The Committee on Standards in Public Life released a report in November calling for improved procedures around public standards, a better system for ensuring the rules are complied with, and greater independence for those regulating compliance.

“At the moment, the government system is very weak in comparison to where we believe it should be,” the former MI5 chief said. “We have seen a whole series of issues over the last few months. The Owen Paterson affair; the attempt to change the rules over standards investigations in the middle of the investigation into Mr Paterson’s actions; the questions around the redecoration of Downing Street and particularly the very bad processes that were clearly in place for keeping Lord Geidt properly informed; the Greensill affair; and now ‘partygate’.

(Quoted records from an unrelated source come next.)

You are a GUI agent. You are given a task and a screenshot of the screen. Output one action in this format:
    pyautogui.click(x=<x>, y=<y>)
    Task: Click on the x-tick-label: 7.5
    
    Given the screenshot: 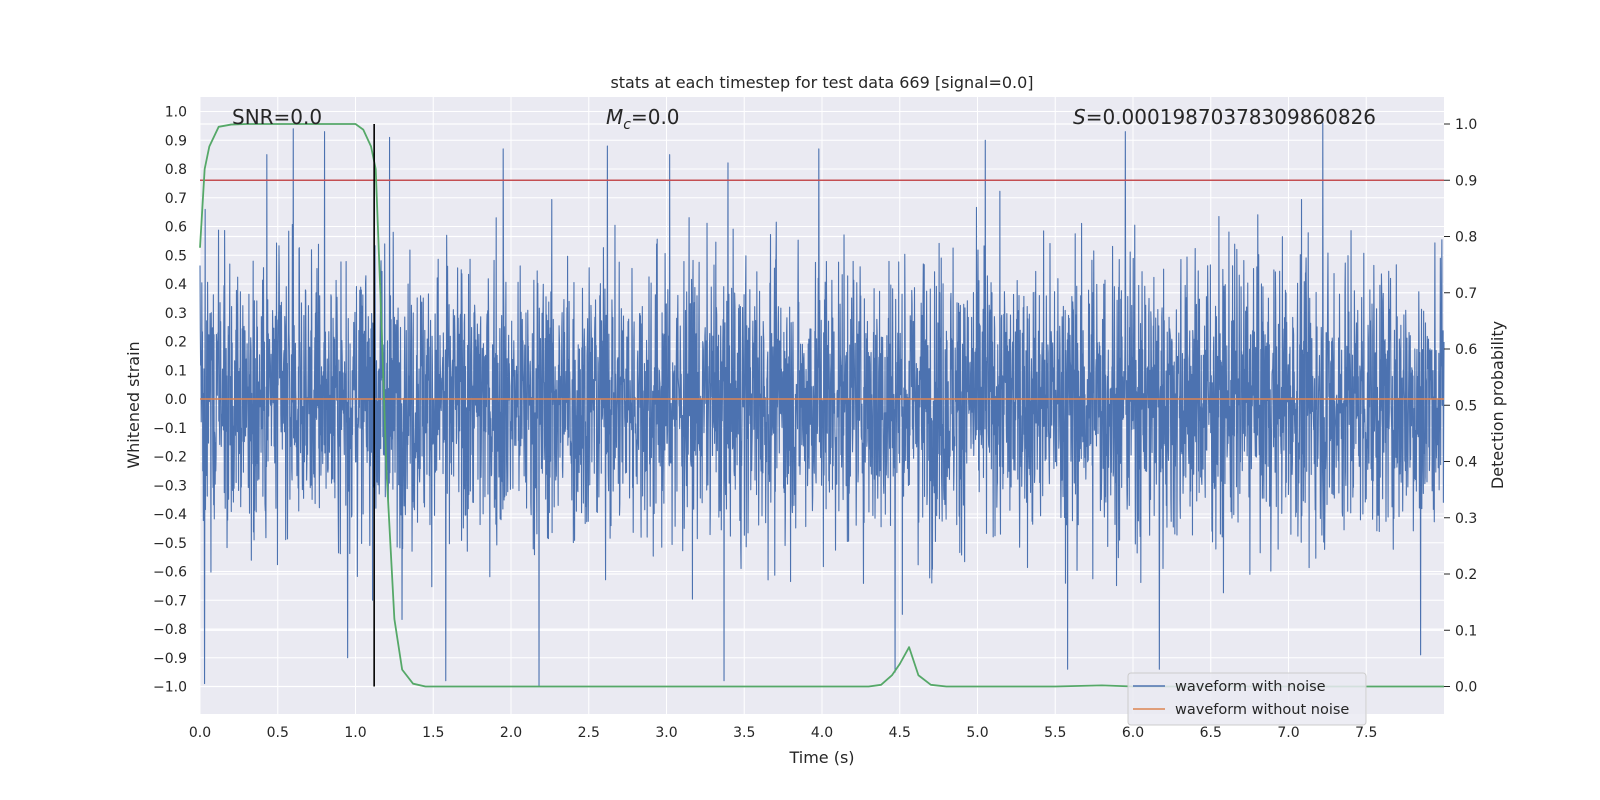 What is the action you would take?
    pyautogui.click(x=1366, y=733)
    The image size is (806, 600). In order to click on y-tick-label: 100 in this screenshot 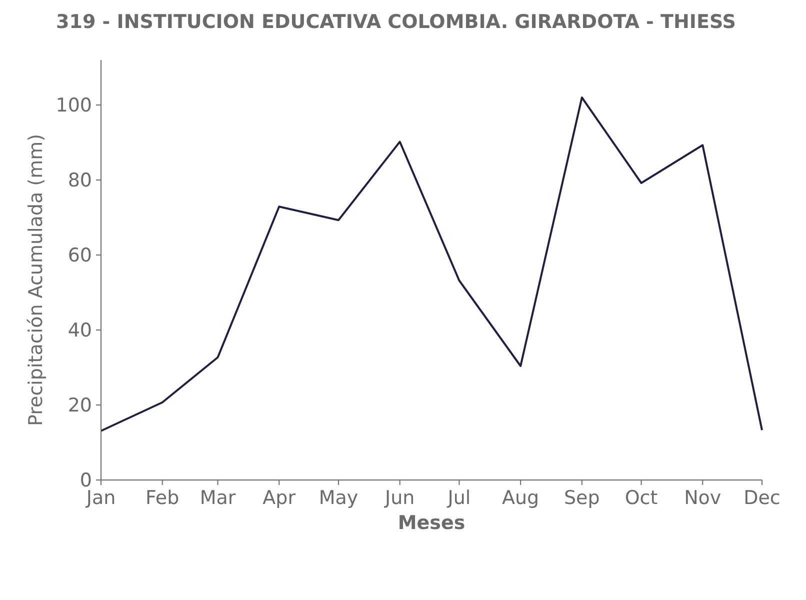, I will do `click(74, 106)`.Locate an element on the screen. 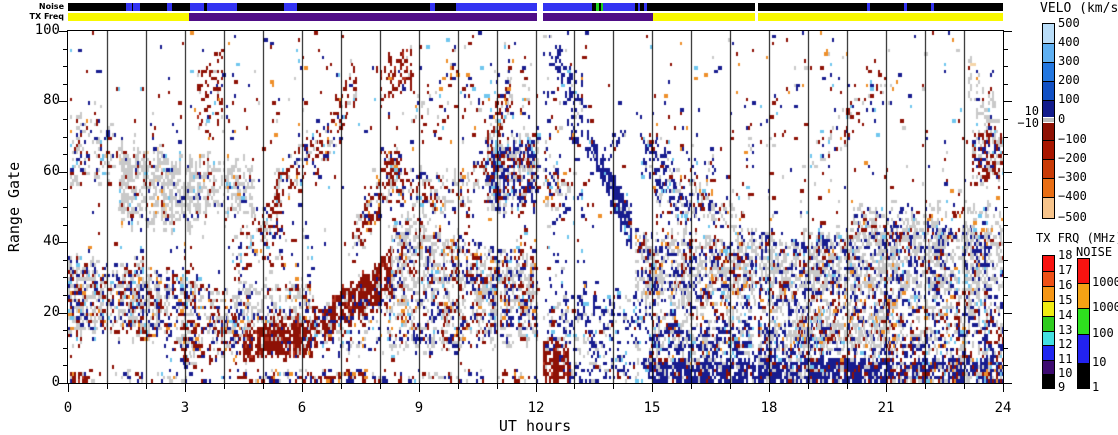 Image resolution: width=1118 pixels, height=435 pixels. noise-bar-label: 1 is located at coordinates (1096, 387).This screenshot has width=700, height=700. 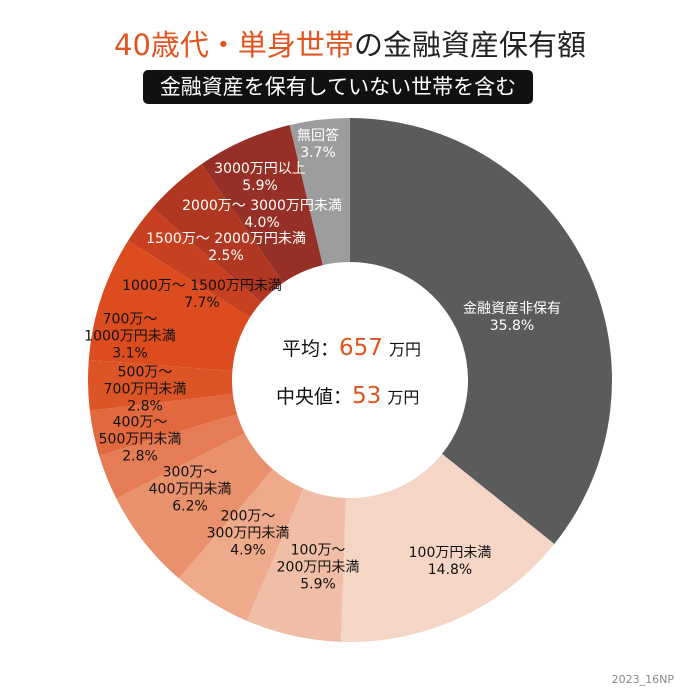 I want to click on slice-percent: 3.1%, so click(x=130, y=354).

“All of those I think have demonstrated that there is at least a carelessness amongst people in government over standards issues, and possibly more than that.”

Evans also set out the need for a central compliance function which understands and can interpret and advise on the rules so that department chiefs understand what they need to comply with.

Ministers should be responsible for making sure procedures are in place so that departments are living up to the standards that the ministers themselves endorse, he said, but should not run the process.

But he said simply putting the procedures in place is not enough without a “proper system in place to make sure that people are complying with them”, pointing to the Advisory Committee on Business Appointments’ lack of power.

 “You have a system which goes some way towards at least providing some moral responsibility on those leaving government to do the right thing,” he said. “But it’s not enforced, it’s not very clear and the regulatory body, if you can call it that, doesn’t have the teeth that it needs to make sure that its recommendations are followed through.”

Explaining why standards in public life are so important, Evans spoke about the importance of public perception.

“This is about trust,” Evans said. “People should feel able and confident that those people who are serving them as senior officials or ministers, are doing so with the interests of the public at the front of their minds and not their own personal interests.”